_Information provided_:
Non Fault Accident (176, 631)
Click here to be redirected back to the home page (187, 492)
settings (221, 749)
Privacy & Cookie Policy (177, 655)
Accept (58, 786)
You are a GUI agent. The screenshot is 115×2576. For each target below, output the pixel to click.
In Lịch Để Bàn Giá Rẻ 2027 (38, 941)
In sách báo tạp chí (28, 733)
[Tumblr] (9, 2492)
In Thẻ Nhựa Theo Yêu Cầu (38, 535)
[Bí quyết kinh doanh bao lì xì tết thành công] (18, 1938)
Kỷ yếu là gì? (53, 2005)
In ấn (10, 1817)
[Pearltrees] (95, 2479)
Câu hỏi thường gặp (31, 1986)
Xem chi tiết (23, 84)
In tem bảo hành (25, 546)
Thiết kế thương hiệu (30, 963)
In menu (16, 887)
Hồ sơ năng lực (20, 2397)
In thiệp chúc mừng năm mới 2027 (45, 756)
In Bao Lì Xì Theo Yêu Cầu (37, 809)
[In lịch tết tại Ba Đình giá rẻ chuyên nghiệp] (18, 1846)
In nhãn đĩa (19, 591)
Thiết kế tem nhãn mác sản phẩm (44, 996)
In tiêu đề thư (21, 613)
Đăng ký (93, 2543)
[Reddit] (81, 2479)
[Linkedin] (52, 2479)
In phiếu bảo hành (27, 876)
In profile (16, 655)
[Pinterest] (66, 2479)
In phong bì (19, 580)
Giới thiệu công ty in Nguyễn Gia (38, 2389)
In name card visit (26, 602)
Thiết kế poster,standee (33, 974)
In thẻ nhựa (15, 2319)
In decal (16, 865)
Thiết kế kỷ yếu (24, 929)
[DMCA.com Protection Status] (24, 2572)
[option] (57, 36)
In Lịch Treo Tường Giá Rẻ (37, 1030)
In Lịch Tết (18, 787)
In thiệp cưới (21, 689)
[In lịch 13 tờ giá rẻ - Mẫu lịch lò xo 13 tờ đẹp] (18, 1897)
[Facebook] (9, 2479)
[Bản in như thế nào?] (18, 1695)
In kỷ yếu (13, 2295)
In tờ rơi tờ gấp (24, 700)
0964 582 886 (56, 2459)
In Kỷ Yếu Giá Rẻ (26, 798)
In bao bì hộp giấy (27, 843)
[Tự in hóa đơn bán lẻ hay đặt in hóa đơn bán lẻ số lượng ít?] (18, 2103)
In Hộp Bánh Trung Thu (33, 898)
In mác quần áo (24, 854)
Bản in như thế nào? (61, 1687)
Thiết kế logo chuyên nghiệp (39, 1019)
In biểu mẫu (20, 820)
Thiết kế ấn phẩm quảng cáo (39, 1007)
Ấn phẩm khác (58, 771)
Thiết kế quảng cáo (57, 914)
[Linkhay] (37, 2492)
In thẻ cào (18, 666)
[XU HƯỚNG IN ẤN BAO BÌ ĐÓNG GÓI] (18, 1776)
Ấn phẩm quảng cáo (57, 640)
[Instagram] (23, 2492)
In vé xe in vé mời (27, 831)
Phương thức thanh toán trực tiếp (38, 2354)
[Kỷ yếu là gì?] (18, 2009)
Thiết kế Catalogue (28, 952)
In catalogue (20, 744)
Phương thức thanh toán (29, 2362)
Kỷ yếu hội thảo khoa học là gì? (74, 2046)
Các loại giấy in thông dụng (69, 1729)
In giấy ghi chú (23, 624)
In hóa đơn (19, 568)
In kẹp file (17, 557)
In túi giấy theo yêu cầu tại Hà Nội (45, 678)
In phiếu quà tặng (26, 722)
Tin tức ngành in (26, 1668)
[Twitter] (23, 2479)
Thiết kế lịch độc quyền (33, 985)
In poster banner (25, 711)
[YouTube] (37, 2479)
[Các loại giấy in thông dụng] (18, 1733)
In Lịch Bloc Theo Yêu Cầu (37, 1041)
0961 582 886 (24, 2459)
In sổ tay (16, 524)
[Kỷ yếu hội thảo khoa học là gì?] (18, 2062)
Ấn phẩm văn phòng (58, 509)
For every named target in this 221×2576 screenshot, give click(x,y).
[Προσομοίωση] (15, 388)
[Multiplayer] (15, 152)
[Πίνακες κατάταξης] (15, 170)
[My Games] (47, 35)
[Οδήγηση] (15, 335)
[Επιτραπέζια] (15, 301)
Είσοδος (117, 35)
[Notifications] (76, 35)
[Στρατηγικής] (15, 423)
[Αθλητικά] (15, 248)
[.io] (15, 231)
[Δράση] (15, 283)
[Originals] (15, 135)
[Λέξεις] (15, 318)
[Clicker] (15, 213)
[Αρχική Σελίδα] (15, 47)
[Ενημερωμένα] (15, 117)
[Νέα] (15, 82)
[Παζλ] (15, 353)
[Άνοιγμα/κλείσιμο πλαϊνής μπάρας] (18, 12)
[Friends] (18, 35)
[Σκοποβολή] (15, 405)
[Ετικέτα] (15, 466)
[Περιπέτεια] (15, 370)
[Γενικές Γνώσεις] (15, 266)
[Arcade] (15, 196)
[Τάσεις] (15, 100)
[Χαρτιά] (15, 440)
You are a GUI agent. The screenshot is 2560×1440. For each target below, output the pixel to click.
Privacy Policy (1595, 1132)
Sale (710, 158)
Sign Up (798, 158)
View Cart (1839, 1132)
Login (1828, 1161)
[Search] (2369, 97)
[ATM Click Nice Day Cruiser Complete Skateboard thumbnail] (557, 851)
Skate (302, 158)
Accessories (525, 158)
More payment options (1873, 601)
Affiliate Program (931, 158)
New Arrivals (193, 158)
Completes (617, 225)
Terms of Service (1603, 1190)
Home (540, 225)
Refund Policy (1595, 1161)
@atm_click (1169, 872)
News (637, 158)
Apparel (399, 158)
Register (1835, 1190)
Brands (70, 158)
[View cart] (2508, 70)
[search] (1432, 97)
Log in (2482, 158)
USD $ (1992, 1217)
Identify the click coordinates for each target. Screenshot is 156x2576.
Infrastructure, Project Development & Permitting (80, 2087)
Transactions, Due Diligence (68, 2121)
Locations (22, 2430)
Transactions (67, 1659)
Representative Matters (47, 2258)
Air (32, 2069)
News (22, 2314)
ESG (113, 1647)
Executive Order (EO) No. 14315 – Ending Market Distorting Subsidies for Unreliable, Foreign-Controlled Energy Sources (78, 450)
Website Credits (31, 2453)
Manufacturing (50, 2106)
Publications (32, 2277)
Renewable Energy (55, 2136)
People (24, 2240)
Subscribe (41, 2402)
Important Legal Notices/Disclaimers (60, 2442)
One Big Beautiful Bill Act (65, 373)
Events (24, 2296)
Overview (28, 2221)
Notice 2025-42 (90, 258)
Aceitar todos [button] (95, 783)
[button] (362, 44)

_What the task asks_: Reproduce, exactly as they stand in the data above, the lines from the one that holds "[Tumblr] (9, 2492)" to the one that holds "Thiết kế thương hiệu (30, 963)", inclusive.

_Your solution_:
[Tumblr] (9, 2492)
In Thẻ Nhựa Theo Yêu Cầu (38, 535)
[Bí quyết kinh doanh bao lì xì tết thành công] (18, 1938)
Kỷ yếu là gì? (53, 2005)
In ấn (10, 1817)
[Pearltrees] (95, 2479)
Câu hỏi thường gặp (31, 1986)
Xem chi tiết (23, 84)
In tem bảo hành (25, 546)
Thiết kế thương hiệu (30, 963)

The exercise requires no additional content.